VSC looks like ERAS-lite, with full capability afforded by simple buying the upgrade key and not installing anything new, at least it looks that way to me.
In a sense VSC is the long sought after "killer app" to get Wave-TC going.
awk, agreed. In any event, I am inclined to think the DMI as a distribution partner brings more to the table than just the ability to handle scale overflow so to speak (but that too I have no real knowledge on).
I'm thinking that DMI might not only help Wave keep up with volume, but produce additional volume that otherwise might not happen at all (and was looking at post-BP as a volume collapse example, hopefully to be avoided).
A lot has changed between then and now.
The tone of comments seems to focus only around DMI serving as a overflow agent, and I'm inclined to think that under-represents their value.
and awk, the points you made are entirely consistent with my speculation,
... that the BP deployment was laden with "discoveries", "a beast", and "needs to be tamed" to the extent that it deterred subsequent sales.
And that, to me, from a business perspective, is bungling not juggling.
That some BP tech individuals switched to Wave 'cause the stuff looks cool does little to address the fact that no other companies chose to follow the BP corporate decision. That requires an explanation, I offered one.
*The preponderance of this is outside of the main point of my post, the main point is that DMI (IMO) offers more than just professional services for meeting projects at scale.
But on BP, I don't recall that BP success opening any floodgates of orders.
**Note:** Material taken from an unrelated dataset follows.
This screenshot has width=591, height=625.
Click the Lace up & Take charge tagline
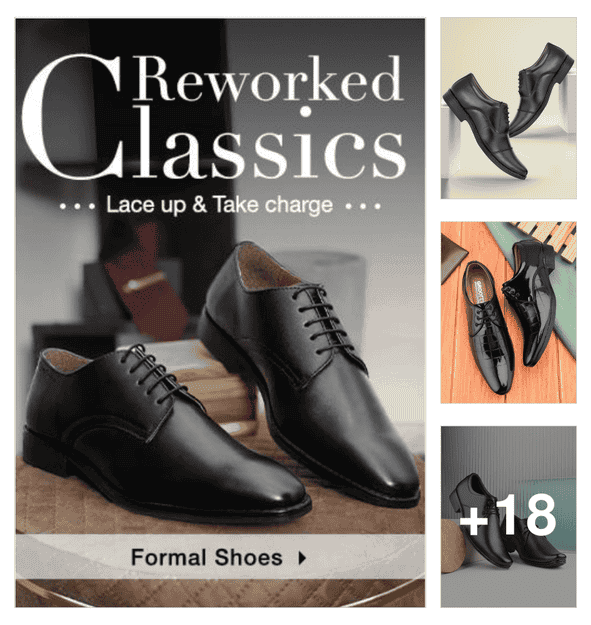point(219,205)
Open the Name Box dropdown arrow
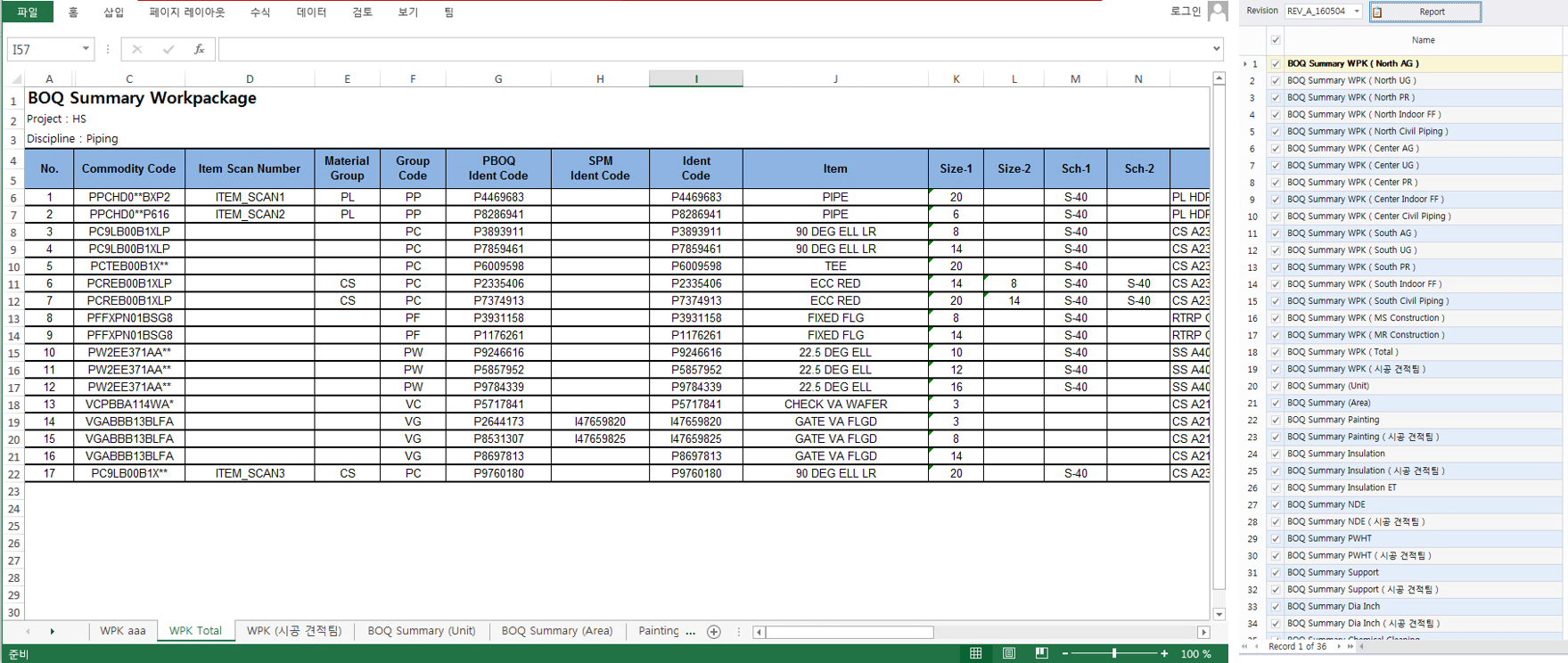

A lack of orders is what happened, that is the BP deal was the deal to END all deals, which to me requires explaining, and none of the points you made address how it went from GM to BASF to BP to zero.
They 'don't get it' fails as an explanation for what was being successful becoming entirely unsuccessful. The collapse of success was a real thing, not a "sounding smart" thing or a "blaming" thing, it was a real measurable thing lacking explanation (short of a flood and a 'get it' notion). Given that there had been significant succses in three different verticals, and then there was no subsequent success, the logical place to look for blame is at Wave, not the customer.
And FWIW my language did include "perhaps" and "wouldn't be surprised", so I am ethically satisfied with the speculative nature of my content.
While I am confident you have much more background and information than I, we are also both aware of the fact that you have at times been fed patently false information. See e.g. the "fact" that the ATM was not in use at a specific time where the subsequent SEC filing declared unambiguously that it in fact was. Claims of firm simple facts, when clearly wrong, temper the reliability of sources (to me).
Overlooked re:DMI
(or at least I suspect) is that not only can they assist with deployment at scale, but they likely lend credibility, and service other aspects of customers IT infrastructure. Customers would be dealing with the same vendor they already deal with, a vendor they trust.
Something tells me that the BP deal was not only frustrating for shareholders as far as pace, but perhaps frustrating to BP. I wouldn't be surprised if there was a gulf between ease of deployment communicated to BP by the previous regime and the truth of actual deployment ease. That leaks out, and it contributes to torpedoing the Thai flood deals. That's called bungling things (to be contrasted with juggling).
Credibility, I believe DMI will contribute to not just scalability, but credibility, helping to secure deals where otherwise the customer may not pull the trigger.